Which illustrates yet another difference between people like you and me, and the rich: They will pay a lot of money for a rock. You and I don’t have that kind of money … nor possess that much stupidity.

There are some advantages to being poor.

But if that’s the way of the world – well, no sense in fighting it. We might as well work it to our advantage, correct?

So, if there are any rich people out there who think it’s downright over-the-top extravagant to pay $10 million for a big rock on top of a concrete ditch, but still wish you could possess some true art, have I got good news for you. Not only have I got some art, but you can own it and still have millions left in your wallets.

Mounditated Mass – $100,000

There is dirt and there is dirt, but this is … dirt. Just imagine this pile, dug from the very center of Ye Olde New England and artistically arranged by a native Nutmegger as only a Ye Olde Nutmegger can pile, in the front yard of your manse. Yes, your neighbors will be more than envious of your obvious creative eye. And just beside themselves as well once you mention that not only did Gen. George Washington sleep on this Revolutionary War-era dirt, but his horse probably plopped on it too.

 UnMounditated UnMass – $50,000

Hey, if you decide to own the Mounditated Mass – why not display the hole it came from? And for a dirt-cheap price, even. A perfect artistic set, no?

Leaveitated Mass – $25,000

If you’ve seen the movie, “Monty Python’s The Holy Grail”, there’s no need to explain to you the artistic aura that emanates from the beauty of one of the most desired natural artworks of the world … the shubbery. Why, its allure harkens back to the times of Camelot. So, you too must be of truly royal artistic stock, of course. Of King Arthur’s creed, I presume? And now, for a measly $25,000 you too can own what was so demanded by the Knights Who Say Ecky-ecky-ecky-ecky-pikang-zoom-boing-mumble-mumble, formerly known as the Knights Who Say Nee!

Gee, all of this artworking is not only potentially lucrative, it’s transforming. Anybody know where I can get a French beret cheap?


9 thoughts on “A rock is a rock is … art?

  1. It’s genius when you can get someone to pay you that much money for big rock, and for creating a public hazzard. I wonder what it would be worth, if I iced down the sidewalk in front of my house, with a garden hose next winter.
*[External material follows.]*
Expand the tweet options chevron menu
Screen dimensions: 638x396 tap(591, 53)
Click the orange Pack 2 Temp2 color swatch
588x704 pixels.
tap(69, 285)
    • Too, too true. Not sure which emotion I feel more toward someone who gets away with something like this – anger or jealousy. Now, on your idea. I believe that’s called “performance art”. That’s BIG bucks.

  2. So funny! It truly amazes me what people will pay for, especially while I sit here wondering if I should go with those ridiculously priced apples at my local grocery store or the apple sauce in the can. Dilemmas…poverty…sadness!

    • Thanks for the feedback. As for the rich and their issues, just goes to show that having a lot of money doesn’t mean you also have a lot of common sense.